# [TASK DIRECTIONS]
Search the records for "computer". Copy every line where it appears.

# [PROVIDED RECORDS]
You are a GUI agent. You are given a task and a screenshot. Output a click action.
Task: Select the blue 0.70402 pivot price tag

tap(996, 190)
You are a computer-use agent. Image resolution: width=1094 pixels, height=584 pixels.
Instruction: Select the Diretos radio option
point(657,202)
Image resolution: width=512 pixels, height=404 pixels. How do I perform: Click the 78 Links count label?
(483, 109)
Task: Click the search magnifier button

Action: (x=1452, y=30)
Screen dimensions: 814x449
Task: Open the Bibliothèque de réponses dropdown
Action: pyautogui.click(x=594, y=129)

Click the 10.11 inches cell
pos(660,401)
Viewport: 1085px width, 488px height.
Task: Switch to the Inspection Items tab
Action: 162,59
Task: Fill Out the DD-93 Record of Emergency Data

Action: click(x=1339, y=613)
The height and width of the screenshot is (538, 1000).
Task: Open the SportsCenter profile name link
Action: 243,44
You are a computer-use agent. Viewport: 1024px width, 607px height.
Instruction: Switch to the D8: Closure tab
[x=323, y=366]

# [SOLUTION]
You are a computer-use agent. Image resolution: width=1094 pixels, height=584 pixels.
You are a computer-use agent. Viewport: 1024px width, 607px height.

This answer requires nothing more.